Бессон не преминет сообщить точку зрения медика.
- Давление у него было высоковато, я предупреждал. Просил, чтобы он не
принимал так близко к сердцу редакционные дела.
- Что теперь будет с Линой?
Они обменяются понимающими взглядами. Всем известно, что Лина несчастлива
и ее пристрастие к алкоголю похоже на медленное самоубийство.
Станут ли они обсуждать Лину?
- Как ты думаешь, он ее любил?
- В любом случае готов был сделать для нее невозможное.
- По-моему, она всегда была несколько неуравновешенна.
- Славная девочка...
- Он пытался сделать с ней то же, что в свое время с Марселлой, -
вылепить по своему образцу.
- Кстати, а как поживает Марселла?
- У нее сейчас турне. Такое впечатление, что она не стареет.
- Ей немногим больше сорока пяти.
- Пятьдесят два. Она на два года моложе его. Я помню, как у них родился
ребенок. Они жили тогда очень бедно, и вместо детской кроватки малютка спала
в ящике от комода.
- У них же девочка, да?
- Она родилась калекой.
- Они всегда говорили о ней очень неохотно...
Долго в таком тоне они говорить не будут. Разговор быстро перейдет на
вина, на только что поданное блюдо, на пьесу Жюльена Мареля или последнюю
защитительную речь Клабо, на скорые выборы в Академию, куда прочили Бессона
д'Аргуле за его книги о Флобере, Золя и Мопассане, хотя он уже является
членом Парижской Академии наук.
Стоит ли ради всего этого жить? Жить для чего? Ради газеты и двух
еженедельников, которые угождают низменным вкусам публики, ради поста
председателя административного совета на радио?
Ради воскресных приемов в Арневиле, которые очень похожи на завтраки в
"Гран-Вефуре", только не такие интимные и на них больше говорят о политике и
финансах?
Ради апартаментов в отеле "Георг V", несмотря на роскошь, таких же
безликих, как какой-нибудь вокзал или аэропорт?

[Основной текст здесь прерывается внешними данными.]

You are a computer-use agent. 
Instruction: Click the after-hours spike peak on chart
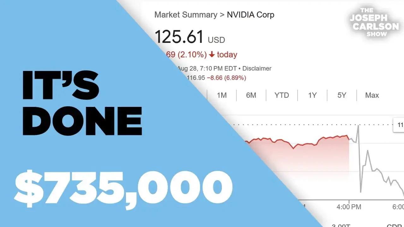click(x=358, y=126)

Пользуясь тем, что м-ль Бланш еще не вернулась, Мигра продолжает мысленно
перелистывать свой альбом с картинками и снова наталкивается на изображение
деканского порта в утро прибытия "Святой Терезы - черно-белую, вернее,
черно-серую картинку. В альбоме есть и цветные, но сегодня к нему упорно
возвращается именно эта набережная Бериньи - быть может, потому, что она
особенно важна для него и после многих лет все еще очень близко связана с
его теперешней жизнью. Его жизнью? Если бы слушались лицевые мускулы, он бы
попробовал улыбнуться. И вовсе не обязательно с иронией. Скорее, с нежностью
к молодому человеку в грубом пальто, который отпустил усики, чтобы казаться
значительнее.
Сцена кажется ему совсем близкой. Время промелькнуло быстро, и теперь
хотелось бы выяснить, что все же у него осталось.

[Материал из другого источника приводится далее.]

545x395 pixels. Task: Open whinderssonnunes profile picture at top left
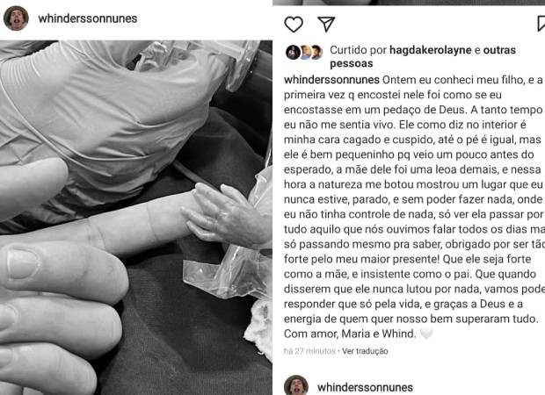click(x=16, y=18)
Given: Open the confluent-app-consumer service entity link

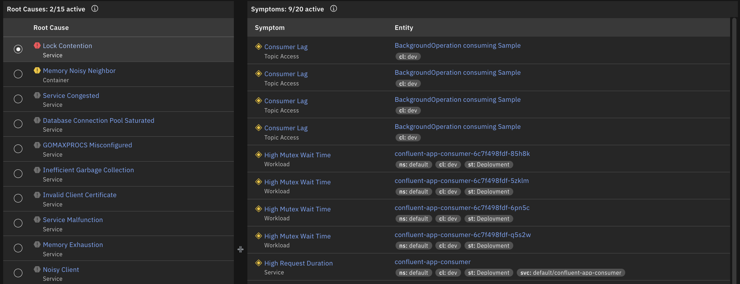Looking at the screenshot, I should [433, 262].
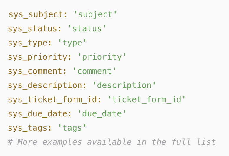Click the 'status' string value
Image resolution: width=229 pixels, height=156 pixels.
click(87, 29)
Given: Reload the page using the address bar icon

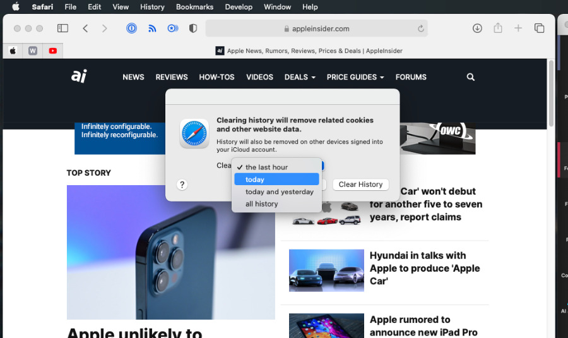Looking at the screenshot, I should tap(420, 28).
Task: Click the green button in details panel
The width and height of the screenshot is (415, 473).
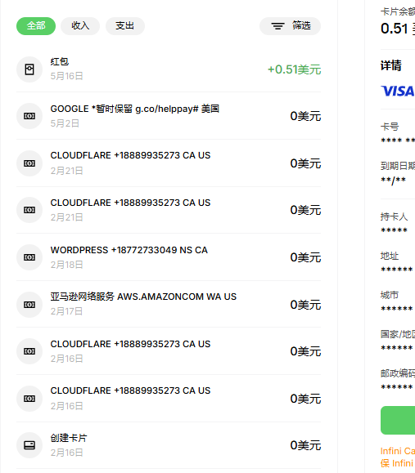Action: [398, 420]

В большой палате завтракают. Впечатление довольно внушительное: никто не
разговаривает, и слышится лишь звяканье вилок и ложек о тарелки.
Медсестры в своей комнате, должно быть, болтают о больных, а поскольку он
человек в Париже известный, наверное, расспрашивают м-ль Бланш.
Жалуется ли она, что он не выказывает ни желания ей помочь, ни
признательности? Посвящает ли она их в некоторые интимные подробности насчет
его тела или поведения?
"К чему? - думает он снова, как когда-то на пристани в Фекане.
Впрочем, под одеялом хорошо; солнечный луч уже дошел до угла палаты,
через форточку врываются струйки свежего воздуха.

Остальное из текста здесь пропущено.